Stalker
 
Não cheguei a este filme por acaso. Se assim tivesse acontecido não passava dos primeiros quinze minutos. O ambiente do quarto que se pode ver na primeira cena é tão opressivo, as cores tão sombrias, as personagens tão desesperadas que dá vontade de fugir, desistir e passar a outro filme mais fácil. Porque este é difícil. Stalker de Andrei Tarkosky, filmado na Rússia em 1979.
Stalker faz parte de um livro de crónicas sobre cinema de Pedro Mexia, por isso vinha bem recomendado. Mexia escreve a crónica Zona como quem pega numa laranja engelhada e lhe espreme o sumo, retirando do fruto a sua essência. De maneira que se querem ler um resumo do filme que é melhor que o mesmo comprem o Cinemateca.
A maior parte dos filmes são como bolas de sabão. Duram uns minutos mais que as bolas de sabão mas acabam do mesmo modo, num segundo, e não deixam recordações.
Este filme é o oposto. É melhor depois de acabar. Porque depois acaba o sofrimento das imagens e ficam as memórias, as reflexões, as perguntas.
Stalker é um homem. Mas será um homem? A mulher no fim do filme diz que ele não é deste mundo. Ele, numa das cenas finais, diz não entender as pessoas. “Estas pessoas, estas pessoas”, lamenta-se exausto e desaustinado, deitado na cama onde a mulher o tenta acalmar, “não percebem nada, não sentem nada”... Diz num desespero que mantém ao longo da história. Será um extra-terrestre, um anjo, um louco? Um pouco de cada coisa?

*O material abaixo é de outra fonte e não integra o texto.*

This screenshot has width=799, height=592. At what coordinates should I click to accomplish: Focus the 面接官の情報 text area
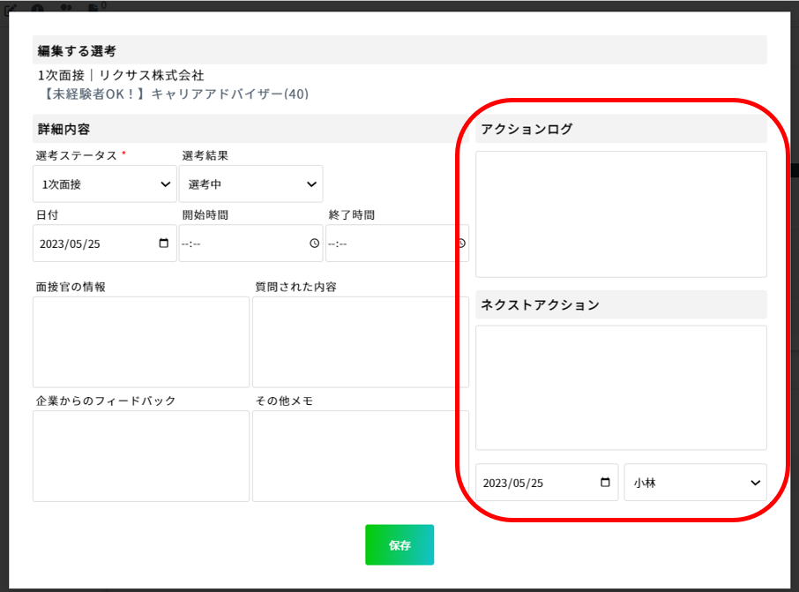click(141, 342)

Ele ganha a vida como guia. Levando as pessoas à Zona. A Zona é um sítio proibido, um mistério, o mistério central do filme.
Vão com ele, no início, um Professor e um Escritor. O Professor, pragmático e ambicioso vai à procura da fama, diz o Escritor. O Escritor, cínico e desiludido vai à procura de inspiração. E pelo caminho discutem um com o outro. Os actores conversam a um ritmo tão real que parece que alguém filmou às escondidas três pessoas a falar e não actores que têm como missão entreter espectadores que pagaram o seu bilhete. A intensidade dos olhares daqueles homens impressiona.

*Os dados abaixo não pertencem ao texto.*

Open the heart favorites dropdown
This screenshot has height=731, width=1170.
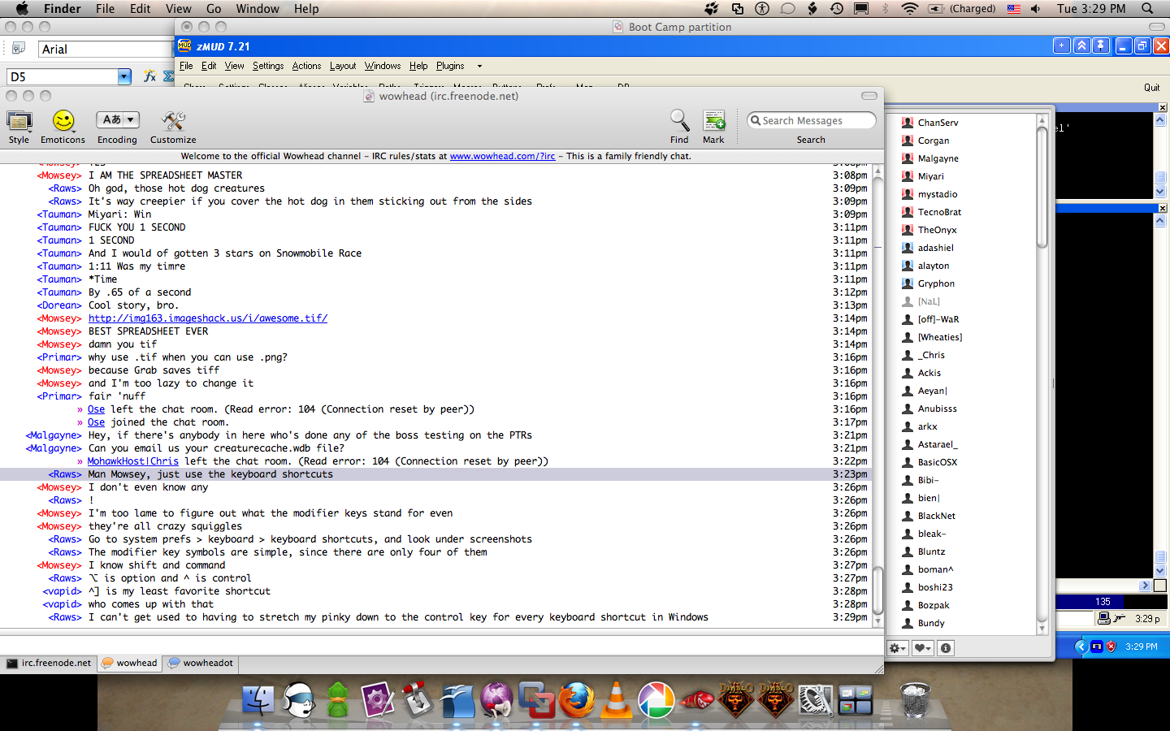point(922,648)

Stalker é o único que conhece a Zona, os seus perigos, as suas armadilhas, os truques para lhe sobreviver. E no entanto é o único que tem medo. Está apavorado e tenta sempre que um dos outros vá à frente. O medo dos dois homens que seguem o Stalker é controlado, por vezes é substituído por desafio. Mas nunca nada acontece apesar dos avisos desesperados do guia.
O Escritor e o Professor vão atraídos pelas promessas da Zona, onde os desejos se concretizam e no entanto pouco acreditam. Pouco ou mesmo nada.
Eles caminham, caminham, descansam, dormem, caminham, atravessam túneis infindáveis, guerreiam-se, descansam e voltam ao café de onde partem.
Os dois não crentes saem mais serenos, parecem mais fortes. O Stalker vem mais crente mais fragilizado.
Se a Zona é um santuário do divino, um local onde a fé reina que mensagem é esta que o realizador tenta passar? Da fé receberás a paixão mas nenhuma recompensa?
Mexia acaba a crónica com uma frase que parece resumir a moral da história: “ Pode ser um poema à crença, que nos garante que esperança e desesperança são duas formas de espera, e que para ambas há uma resposta.”
Não vejo resposta nenhuma no filme. Só vejo perguntas. Creio que Tarkovsky conseguiu o impossível: ser mais pessimista que Pedro Mexia.
Stalker no final é o homem mais derrotado dos três que entraram na Zona. O mais infeliz, e a esperança de que fala a sua esposa enquanto ele agoniza na cama é qualquer coisa muito próxima da angústia.
Na cena final, a filha, uma mutante, entrevada, faz mover copos em cima de uma mesa com a força da mente. Será isso a esperança? Servirá para algo mais que partir copos?
Mas uma pergunta pode ser mais importante que muitas respostas.